At the same time, wine’s global adoption as an investment vehicle has led to wine being hoarded rather than drunk. Wine’s value rises only moderately because of age, per se; the major driver of its price is scarcity. If it is not drunk, it is not scarce, so it will accrue value less rapidly and will just age to maturity and then inevitably decline. This is the rather existential reason that HM Customs & Excise in the UK regard wine as ‘a wasting asset’ so do not levy a tax on any capital gains, adding to wine’s allure as an investment. At what point they might judge that a harmless hobby has become a quasi-vocational revenue source is a moot point best discussed with a qualified accountant. Maybe I should ask a QC.

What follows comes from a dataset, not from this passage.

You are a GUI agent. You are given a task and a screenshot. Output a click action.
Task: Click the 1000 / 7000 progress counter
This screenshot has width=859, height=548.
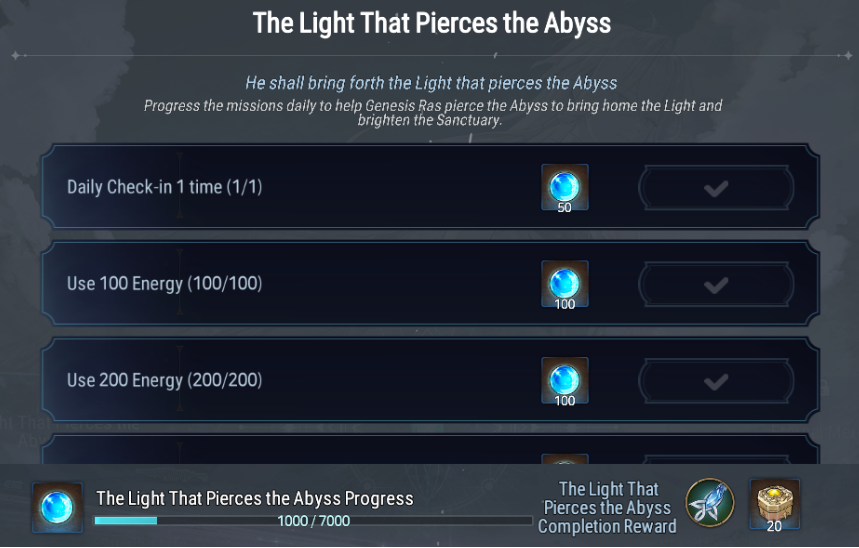click(313, 521)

For all Ian Mill QC’s eulogising the greatness of wines consumed, there is constant reference to price (and Michelin stars) in last week’s article. Some of the most disappointing dinners of my life have been in three-star restaurants. In my experience the size of a restaurant bill is in no way a reflection of its merit, happily inversely so on rare occasions. Similarly, what someone is prepared to pay for a wine is arguably more a reflection of that person than of the wine’s quality. (Surely we can all agree that half a million quid for one bottle of Romanée-Conti ’45 is a couple of bottles short of a full case?) This constant reference to price seems a transgression, even a betrayal of the wines and their makers, not least from someone so deeply and closely connected to them. This is the problem with speculation: speculation is a rather dirty secret, successful or not, best left quietly in the cupboard, ideally gathering interest.

Mr Mill, like me, is over 50. I hope his pension qualms have been resolved, but I feel many of these details might have been best left unpublished, quietly contemplated in a happy, wine-accompanied retirement. Despite the ‘tips to investors’ in the article, there is little here of general use. Although irrefutably an example of impressive personal financial investment success, as his penultimate paragraph points out, it is worth noting the unequivocal disclaimer (he is a lawyer after all) that Mr Mill’s success is based on long-standing personal relationships and access to inaccessible wines.

Patience and passion every investor can acquire, selection less so. Be it the right selection of wines or, for the bluest of blue-chip investment-grade wines, your own selection as a deserving client by those selling them.